Table 3:

Missense mutations of the GFAP gene in 11 patients with AOAD

Pt/Age/Sex	Missense Mutations
	Exon	Nucleotide Change	Amino Acid Substitution
1/26/M	6	c.1076T>C	p.L359P*
2/36/F	8	c.1178G>T	p.S393I*
3/26/M	8	c.1246C>T‡	p.R416W
4/39/F	1	c.209G>A	p.R70Q*
5/30/M	3	c.613G>A	p.E205K†
6/43/F	1	c.208C>T‡	p.R70W
7/61/M	6	c.994G>A	p.E332K
8/58/M	3	c.613G>A	p.E205K†
9/52/F	8	c.1193C>A	p.S398Y†
10/64/M	1	c.382G>A	p.D128N†
11/45/M§	−	−	−

Note:—GFAP indicates glial fibrillary acidic protein; AOAD, adult-onset Alexander disease.
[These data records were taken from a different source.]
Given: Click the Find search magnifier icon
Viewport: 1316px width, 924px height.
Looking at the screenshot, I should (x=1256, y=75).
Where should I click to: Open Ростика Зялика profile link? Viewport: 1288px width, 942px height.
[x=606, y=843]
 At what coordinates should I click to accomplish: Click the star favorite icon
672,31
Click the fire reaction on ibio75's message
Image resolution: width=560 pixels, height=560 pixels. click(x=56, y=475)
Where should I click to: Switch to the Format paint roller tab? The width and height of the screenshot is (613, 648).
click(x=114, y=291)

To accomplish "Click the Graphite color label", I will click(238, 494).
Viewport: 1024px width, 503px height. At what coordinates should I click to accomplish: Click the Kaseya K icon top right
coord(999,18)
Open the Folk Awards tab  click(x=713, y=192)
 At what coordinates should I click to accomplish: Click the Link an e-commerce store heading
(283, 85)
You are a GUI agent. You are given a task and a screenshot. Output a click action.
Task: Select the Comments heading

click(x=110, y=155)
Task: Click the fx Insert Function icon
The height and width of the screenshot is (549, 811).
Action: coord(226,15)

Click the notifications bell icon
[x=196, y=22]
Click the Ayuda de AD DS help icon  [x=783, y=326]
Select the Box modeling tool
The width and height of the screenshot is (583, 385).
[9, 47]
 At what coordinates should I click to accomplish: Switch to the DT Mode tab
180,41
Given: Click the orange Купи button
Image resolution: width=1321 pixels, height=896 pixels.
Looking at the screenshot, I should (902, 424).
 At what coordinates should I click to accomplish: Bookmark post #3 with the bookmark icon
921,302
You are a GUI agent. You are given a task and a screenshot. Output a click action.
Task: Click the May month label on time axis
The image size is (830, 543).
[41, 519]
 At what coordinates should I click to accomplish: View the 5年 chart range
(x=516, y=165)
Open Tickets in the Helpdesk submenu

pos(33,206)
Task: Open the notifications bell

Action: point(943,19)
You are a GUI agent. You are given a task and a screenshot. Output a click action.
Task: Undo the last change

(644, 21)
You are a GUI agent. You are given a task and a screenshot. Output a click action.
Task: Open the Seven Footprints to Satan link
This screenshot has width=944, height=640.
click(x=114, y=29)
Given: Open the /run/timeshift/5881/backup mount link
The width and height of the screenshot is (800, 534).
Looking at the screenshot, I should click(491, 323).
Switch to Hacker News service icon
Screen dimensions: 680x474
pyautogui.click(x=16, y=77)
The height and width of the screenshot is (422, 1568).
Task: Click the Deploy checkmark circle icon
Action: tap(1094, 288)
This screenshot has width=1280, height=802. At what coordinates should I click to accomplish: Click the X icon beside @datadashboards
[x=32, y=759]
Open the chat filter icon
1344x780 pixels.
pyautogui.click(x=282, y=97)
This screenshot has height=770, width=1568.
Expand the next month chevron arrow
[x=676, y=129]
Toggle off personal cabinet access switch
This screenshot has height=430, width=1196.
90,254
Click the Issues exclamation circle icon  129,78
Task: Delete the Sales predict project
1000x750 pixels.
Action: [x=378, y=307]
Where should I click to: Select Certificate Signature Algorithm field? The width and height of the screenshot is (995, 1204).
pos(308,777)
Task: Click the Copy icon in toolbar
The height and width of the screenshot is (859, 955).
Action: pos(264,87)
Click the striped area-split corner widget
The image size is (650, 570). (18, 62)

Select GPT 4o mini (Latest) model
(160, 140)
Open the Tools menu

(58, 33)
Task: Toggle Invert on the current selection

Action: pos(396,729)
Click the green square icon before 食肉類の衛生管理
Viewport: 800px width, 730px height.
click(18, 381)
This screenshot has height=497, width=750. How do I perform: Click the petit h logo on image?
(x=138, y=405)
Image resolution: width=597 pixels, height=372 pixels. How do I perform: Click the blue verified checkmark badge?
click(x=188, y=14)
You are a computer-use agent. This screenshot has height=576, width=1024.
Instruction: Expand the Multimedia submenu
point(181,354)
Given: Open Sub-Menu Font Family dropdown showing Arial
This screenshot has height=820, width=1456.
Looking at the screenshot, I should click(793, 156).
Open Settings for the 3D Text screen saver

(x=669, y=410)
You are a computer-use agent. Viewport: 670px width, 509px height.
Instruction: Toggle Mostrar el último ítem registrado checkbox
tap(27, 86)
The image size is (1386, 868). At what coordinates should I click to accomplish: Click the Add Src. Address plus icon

^*Mutations p.L359P,¹⁷ p.S393I,¹⁸ and p.R70Q¹⁹ have been found in these patients for the first time.

^†These mutations have not been reported previously.

^‡Molecular data of patients 3 and 6 have been reported previously.¹⁹

^§Patient 11 carried no causative mutations but harbored the p.D157N rare polymorphism.